1.1一般资料 选取本院2019年1月至2020年10月手术治疗的小儿先天性心脏病患儿100例作为研究对象,随机分为RAMT组(A组)50例、SMS组(B组)50例。纳入标准:(1)通过心脏彩色多普勒超声确诊为先天性房间隔缺损(ASD)或室间隔缺损(VSD);(2)年龄为1~6岁;(3)患儿父母知情同意;(4)无手术禁忌证和药物过敏史。排除标准:(1)干下型VSD;(2)肺动脉瓣中、重度狭窄。
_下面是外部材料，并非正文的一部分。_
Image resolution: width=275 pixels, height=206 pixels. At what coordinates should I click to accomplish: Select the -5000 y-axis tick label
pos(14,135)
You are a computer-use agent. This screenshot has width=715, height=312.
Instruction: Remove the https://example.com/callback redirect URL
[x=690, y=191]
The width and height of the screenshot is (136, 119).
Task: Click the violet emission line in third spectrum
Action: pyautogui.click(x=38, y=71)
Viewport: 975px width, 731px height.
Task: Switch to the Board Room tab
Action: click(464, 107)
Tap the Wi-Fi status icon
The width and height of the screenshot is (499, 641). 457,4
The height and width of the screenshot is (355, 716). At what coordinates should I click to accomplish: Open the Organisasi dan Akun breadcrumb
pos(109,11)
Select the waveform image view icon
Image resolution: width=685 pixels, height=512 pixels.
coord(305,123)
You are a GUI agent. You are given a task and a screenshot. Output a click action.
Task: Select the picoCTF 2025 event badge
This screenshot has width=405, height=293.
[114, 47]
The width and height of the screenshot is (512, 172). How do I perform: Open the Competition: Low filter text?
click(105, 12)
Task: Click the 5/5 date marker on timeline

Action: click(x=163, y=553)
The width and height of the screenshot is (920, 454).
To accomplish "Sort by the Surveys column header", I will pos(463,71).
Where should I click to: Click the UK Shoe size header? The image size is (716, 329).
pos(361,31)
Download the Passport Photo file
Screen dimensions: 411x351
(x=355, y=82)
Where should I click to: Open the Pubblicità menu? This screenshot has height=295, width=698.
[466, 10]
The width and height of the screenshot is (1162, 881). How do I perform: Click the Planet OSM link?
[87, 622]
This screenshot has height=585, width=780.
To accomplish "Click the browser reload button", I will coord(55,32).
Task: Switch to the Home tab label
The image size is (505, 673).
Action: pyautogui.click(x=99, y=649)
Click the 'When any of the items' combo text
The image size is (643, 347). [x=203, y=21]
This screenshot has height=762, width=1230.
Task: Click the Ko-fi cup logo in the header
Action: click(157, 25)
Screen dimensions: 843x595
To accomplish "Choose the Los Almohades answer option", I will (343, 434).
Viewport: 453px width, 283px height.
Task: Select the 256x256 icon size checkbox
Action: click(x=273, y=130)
A组中ASD患儿28例,VSD患儿22例;男21例,女29例;平均年龄(2.60±1.39)岁,平均体重(13.11±2.76)kg。B组中ASD患儿25例,VSD患儿25例;男26例,女24例;平均年龄(2.67±1.29)岁,平均体重(13.63±3.12)kg。2组患者间病种、性别、年龄、体重比较,差异均无统计学意义(P>0.05)。见表1。

表1 2组患者基础情况比较

1.2方法 2组患儿均由同一医疗组医师手术,麻醉医师及体外循环师固定。

1.2.1A组治疗方法 A组实施经RAMT手术。患儿左侧卧位,左腋下垫高8~10 cm,右臂外展并固定于头架。右腋后线第3肋骨下缘至腋前线第5肋骨下缘为切口,经胸大肌的边缘游离至第4肋间隙进胸膜腔,进入后在距离膈神经前1~2 cm处切开心包,上至主动脉-心包反折,下至下腔静脉-心包反折。暴露心脏,经此切口于升主动脉及上下腔静脉插管建立体外循环。主动脉阻断钳及停跳液灌注针均由此切口进入。心脏停搏后在直视下完成手术操作。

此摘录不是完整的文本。